| ACTION ITEM |
Retype the listing that follows, leaving nothing out.

| EXTRACTED INFORMATION |
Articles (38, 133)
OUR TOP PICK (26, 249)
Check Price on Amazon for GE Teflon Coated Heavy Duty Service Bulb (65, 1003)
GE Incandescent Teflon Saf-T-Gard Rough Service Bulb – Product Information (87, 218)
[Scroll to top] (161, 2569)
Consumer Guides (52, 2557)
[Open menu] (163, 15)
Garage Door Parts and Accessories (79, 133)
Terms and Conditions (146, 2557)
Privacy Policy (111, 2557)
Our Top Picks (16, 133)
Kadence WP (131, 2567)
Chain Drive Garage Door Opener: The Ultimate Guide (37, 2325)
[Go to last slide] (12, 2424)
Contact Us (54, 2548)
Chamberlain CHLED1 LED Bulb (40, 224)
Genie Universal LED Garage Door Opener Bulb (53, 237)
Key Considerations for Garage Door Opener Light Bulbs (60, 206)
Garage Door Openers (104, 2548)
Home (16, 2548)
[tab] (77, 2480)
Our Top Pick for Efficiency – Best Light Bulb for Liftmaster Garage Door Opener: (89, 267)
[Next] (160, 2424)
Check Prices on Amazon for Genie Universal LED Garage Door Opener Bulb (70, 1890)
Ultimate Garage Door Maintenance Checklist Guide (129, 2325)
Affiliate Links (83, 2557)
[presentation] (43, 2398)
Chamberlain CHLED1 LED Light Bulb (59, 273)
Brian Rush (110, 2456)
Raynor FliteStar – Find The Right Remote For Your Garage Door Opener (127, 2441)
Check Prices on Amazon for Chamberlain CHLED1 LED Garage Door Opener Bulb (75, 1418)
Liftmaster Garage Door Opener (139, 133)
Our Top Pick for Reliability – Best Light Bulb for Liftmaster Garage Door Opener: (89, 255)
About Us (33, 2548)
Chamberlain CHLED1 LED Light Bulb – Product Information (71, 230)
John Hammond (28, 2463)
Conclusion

| SOLVED EXERCISE |
Articles (38, 133)
OUR TOP PICK (26, 249)
Check Price on Amazon for GE Teflon Coated Heavy Duty Service Bulb (65, 1003)
GE Incandescent Teflon Saf-T-Gard Rough Service Bulb – Product Information (87, 218)
[Scroll to top] (161, 2569)
Consumer Guides (52, 2557)
[Open menu] (163, 15)
Garage Door Parts and Accessories (79, 133)
Terms and Conditions (146, 2557)
Privacy Policy (111, 2557)
Our Top Picks (16, 133)
Kadence WP (131, 2567)
Chain Drive Garage Door Opener: The Ultimate Guide (37, 2325)
[Go to last slide] (12, 2424)
Contact Us (54, 2548)
Chamberlain CHLED1 LED Bulb (40, 224)
Genie Universal LED Garage Door Opener Bulb (53, 237)
Key Considerations for Garage Door Opener Light Bulbs (60, 206)
Garage Door Openers (104, 2548)
Home (16, 2548)
[tab] (77, 2480)
Our Top Pick for Efficiency – Best Light Bulb for Liftmaster Garage Door Opener: (89, 267)
[Next] (160, 2424)
Check Prices on Amazon for Genie Universal LED Garage Door Opener Bulb (70, 1890)
Ultimate Garage Door Maintenance Checklist Guide (129, 2325)
Affiliate Links (83, 2557)
[presentation] (43, 2398)
Chamberlain CHLED1 LED Light Bulb (59, 273)
Brian Rush (110, 2456)
Raynor FliteStar – Find The Right Remote For Your Garage Door Opener (127, 2441)
Check Prices on Amazon for Chamberlain CHLED1 LED Garage Door Opener Bulb (75, 1418)
Liftmaster Garage Door Opener (139, 133)
Our Top Pick for Reliability – Best Light Bulb for Liftmaster Garage Door Opener: (89, 255)
About Us (33, 2548)
Chamberlain CHLED1 LED Light Bulb – Product Information (71, 230)
John Hammond (28, 2463)
Conclusion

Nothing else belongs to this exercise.